Bordogni was awarded the Légion d'Honneur on 10 May 1839 by M. de Gasparin, at the same time that it was awarded to the Director of the Opéra Duponchel, and to the composer Hector Berlioz, who wrote that Bordogni was the best singing-master of that period.
His daughter Louise Bordogni sang successfully in New York City in 1834.

==Town or theatre first performances of Rossini operas==
The following list comprises the town or theatre's first performances of Rossini operas in which Marco Bordogni appeared. From this list one can recognize the singer's considerable virtuosity, ranging between his traditional baritonal tenor roles, and the leading tenor contraltino parts written by Rossini in tragic, serio-comic and comic operas.

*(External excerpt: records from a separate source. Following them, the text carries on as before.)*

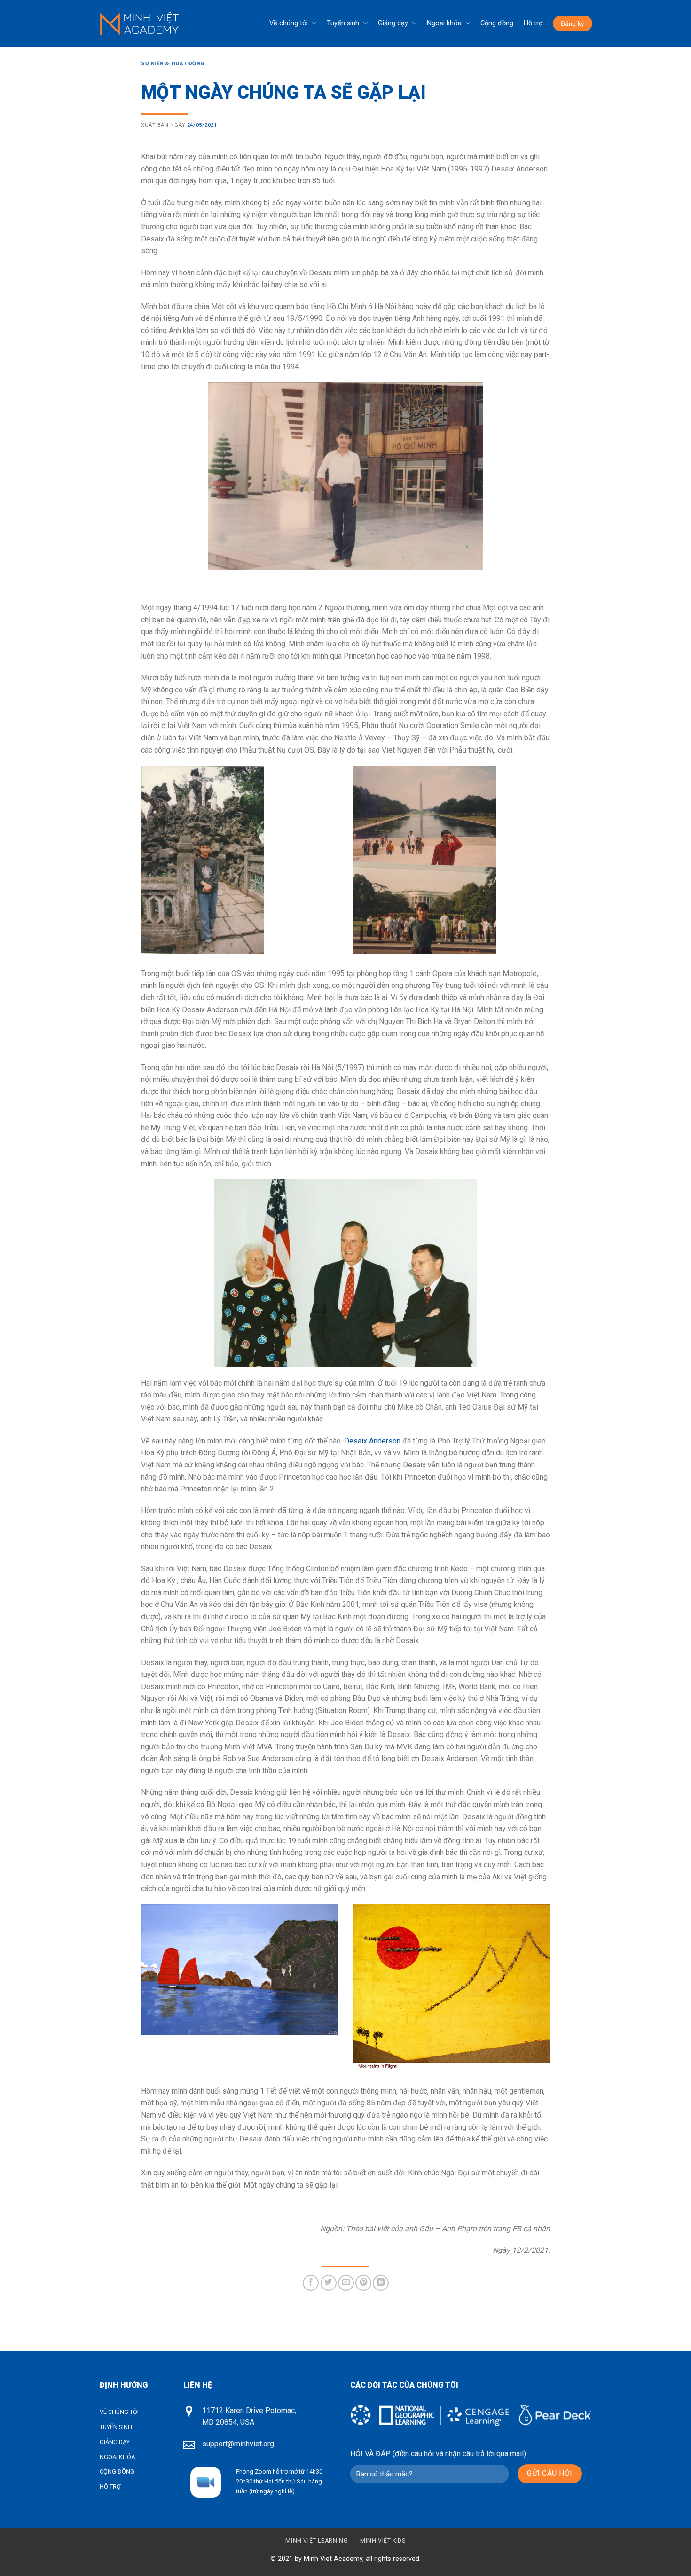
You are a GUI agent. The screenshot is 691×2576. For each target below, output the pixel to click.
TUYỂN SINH (116, 2426)
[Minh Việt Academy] (139, 23)
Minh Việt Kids (383, 2540)
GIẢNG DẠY (115, 2441)
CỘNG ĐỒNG (117, 2471)
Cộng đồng (496, 23)
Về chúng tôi (288, 23)
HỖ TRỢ (110, 2486)
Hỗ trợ (533, 23)
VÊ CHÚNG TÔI (119, 2411)
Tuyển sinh (343, 23)
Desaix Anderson (372, 1440)
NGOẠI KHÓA (117, 2456)
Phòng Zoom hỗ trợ (262, 2471)
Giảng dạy (393, 23)
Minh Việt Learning (316, 2540)
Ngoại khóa (444, 23)
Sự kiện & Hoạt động (172, 64)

In addition to the Rossini roles, Bordogni also gave first performances at the Théâtre-Italien in Paër’s Agnese di Fitz-Henry (Ernesto) in 1819; in Mayr’s Medea in Corinto (Giasone) in 1823; in Mercadante’s Elisa e Claudio ossia L'amore protetto dall'amicizia (Claudio) (also in 1823); and in Vaccai’s Giulietta e Romeo (Capellio) in 1827.

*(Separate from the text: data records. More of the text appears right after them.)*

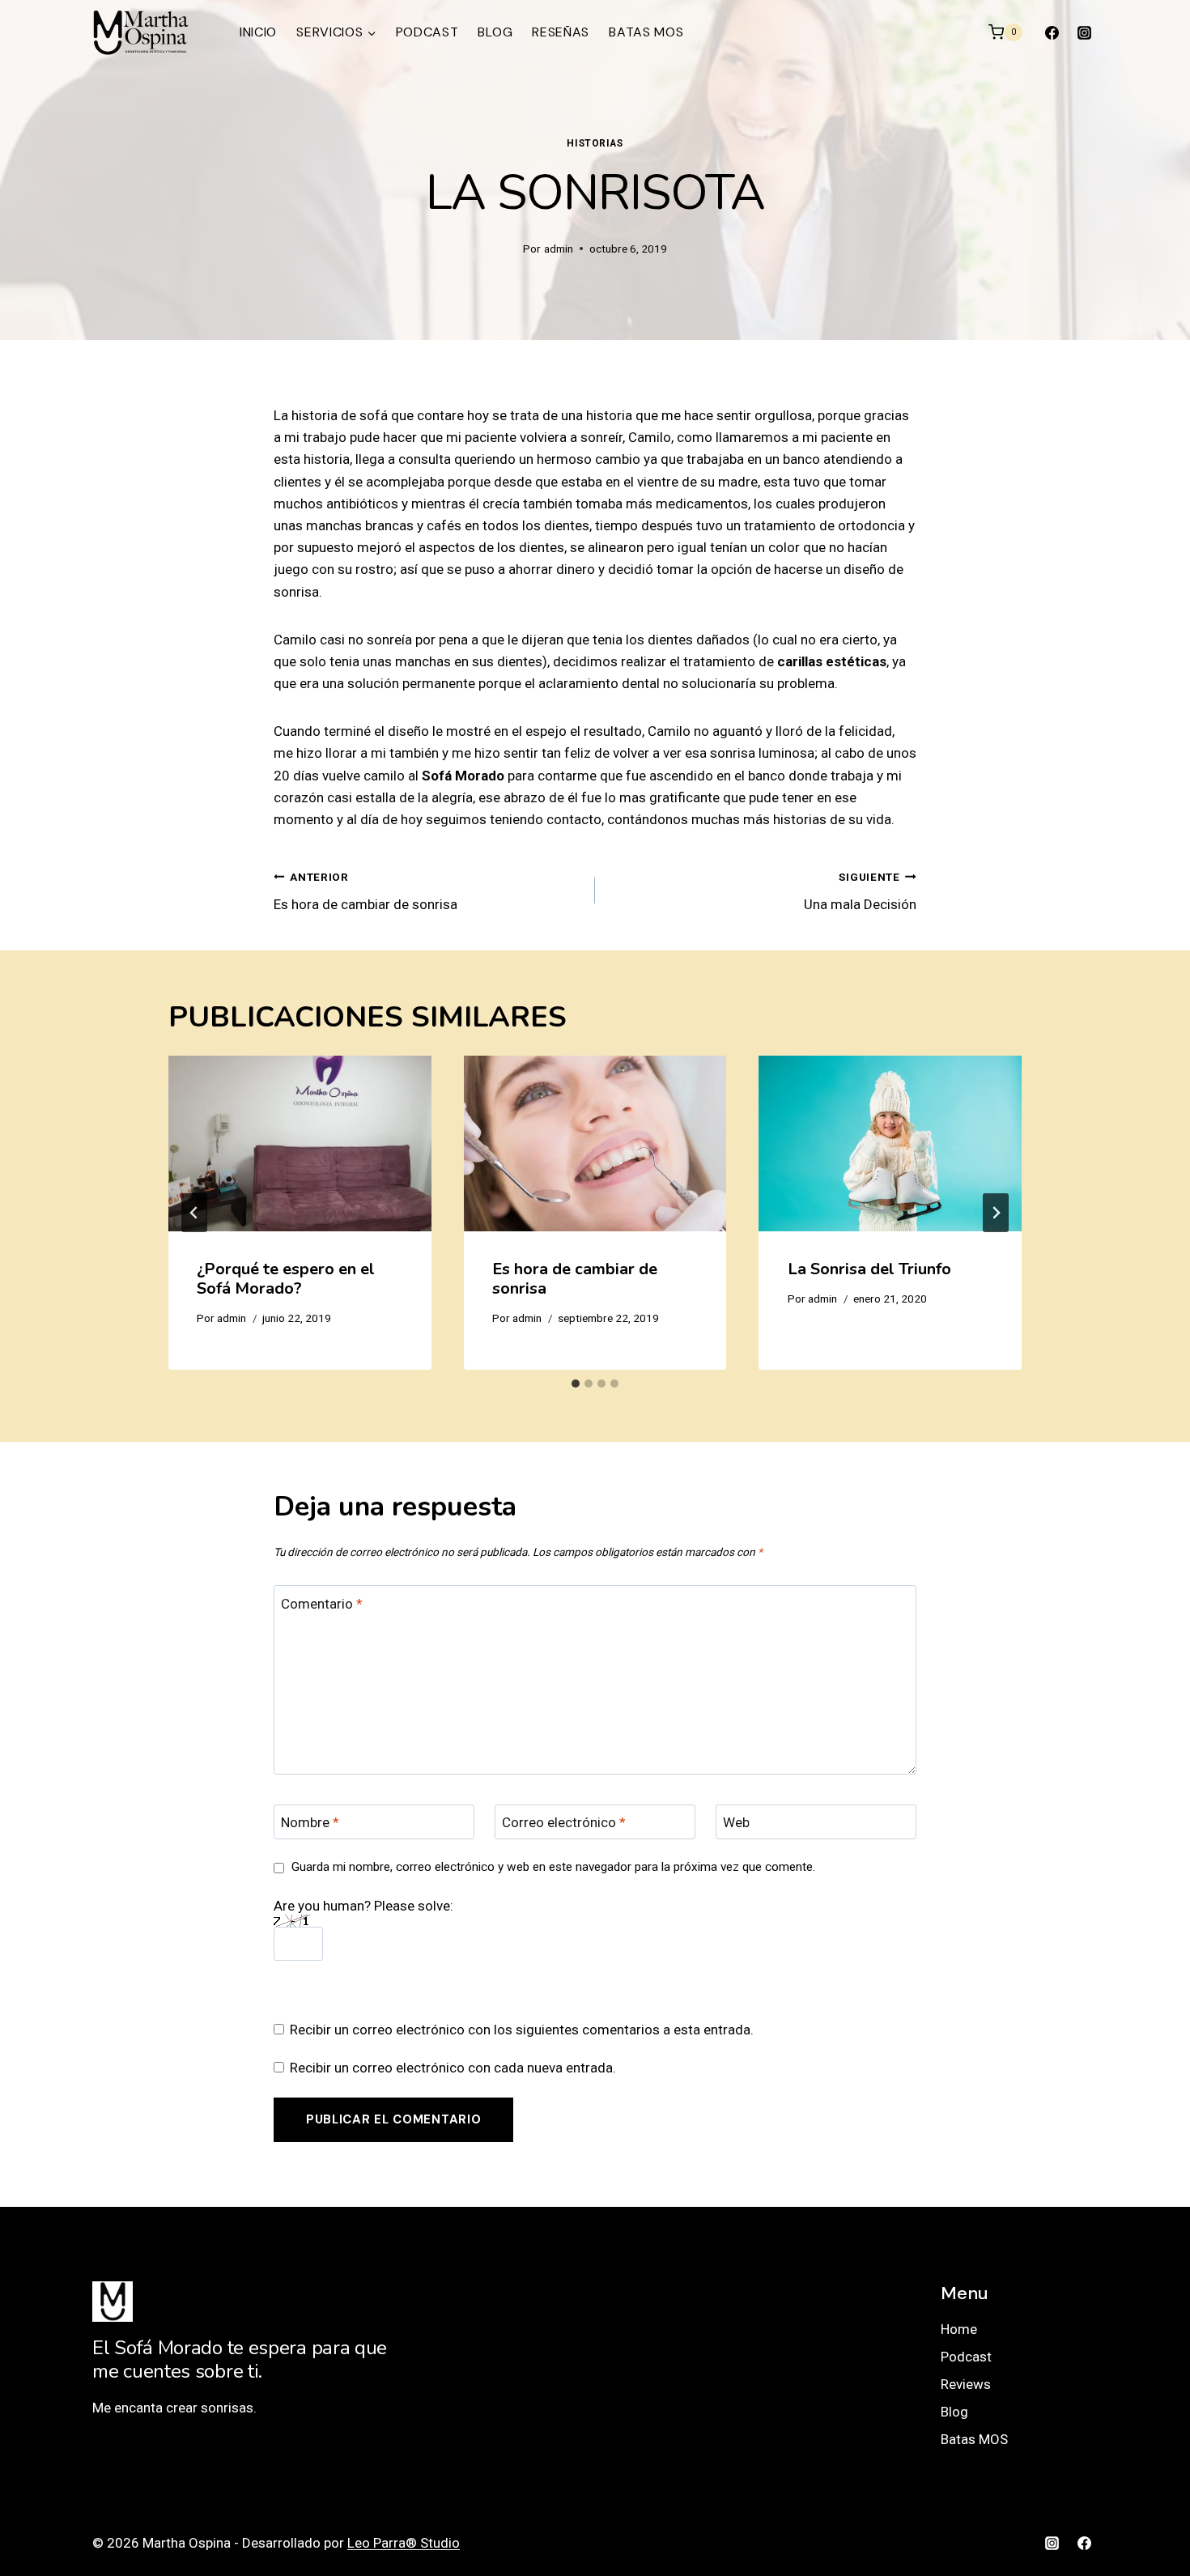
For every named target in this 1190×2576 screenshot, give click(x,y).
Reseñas (560, 31)
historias (595, 143)
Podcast (427, 31)
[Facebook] (1052, 32)
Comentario (322, 1604)
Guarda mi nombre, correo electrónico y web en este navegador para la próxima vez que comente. (553, 1867)
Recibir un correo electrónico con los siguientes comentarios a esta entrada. (522, 2029)
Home (959, 2329)
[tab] (576, 1383)
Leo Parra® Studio (403, 2543)
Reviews (966, 2384)
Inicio (258, 31)
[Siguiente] (996, 1212)
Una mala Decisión (860, 891)
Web (736, 1822)
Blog (495, 31)
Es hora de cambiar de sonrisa (365, 891)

| Rôle | Opera’s title | Theatre | Town | First performance’s date |
|---|---|---|---|---|
| Argirio | Tancredi | Teatro Re (inauguration) | Milan | 18 December 1813 |
| Argirio | Tancredi | Real Teatro San Carlo | Naples | 14 April 1818 |
| duca Bertrando | L'inganno fortunato (L’inganno felice) | Salle Louvois du Théâtre-Italien | Paris | 13 May 1819 |
| Narciso | Il turco in Italia | Salle Louvois du Théâtre-Italien | Paris | 23 May 1820 |
| Jago | Otello ossia Il moro di Venezia | Salle Louvois du Théâtre-Italien | Paris | 5 June 1821 |
| Giannetto | La gazza ladra | Salle Louvois du Théâtre-Italien | Paris | 18 September 1821 |
| Leicester | Elisabetta, regina d'Inghilterra | Salle Louvois du Théâtre-Italien | Paris | 10 March 1822 |
| Argirio | Tancredi | Salle Louvois du Théâtre-Italien | Paris | 23 April 1822 |
| Ramiro | La Cenerentola ossia La bontà in trionfo | Salle Louvois du Théâtre-Italien | Paris | 8 June 1822 |
| Osiride | Mosè in Egitto | Salle Louvois du Théâtre-Italien | Paris | 20 October 1822 |
| Giacomo V-Uberto | La donna del lago | Théâtre de l'Académie Royale de Musique | Paris | 7 September 1824 |
| Liebenskof | Il viaggio a Reims (premiere) | Salle Louvois du Théâtre-Italien | Paris | 19 June 1825 |
| Idreno | Semiramide | Salle Louvois du Théâtre-Italien | Paris | 8 December 1825 |
| Antenore | Zelmira | Salle Louvois du Théâtre-Italien | Paris | 14 March 1826 |
| Almaviva | Le barbier de Séville ou La précaution inutile (in French) | Théâtre de l'Académie Royale de Musique | Paris | 14 January 1828 |

== Legacy ==
In 1928, the Melodious Études for Trombone were published in New York. These études were arranged by Joannès Rochut, then principal trombonist of the Boston Symphony Orchestra. The études had been transcribed directly from Bordogni's "Vocalises". Since then, the "Vocalises" have been transcribed for many instruments and are a standard method of study for many music students.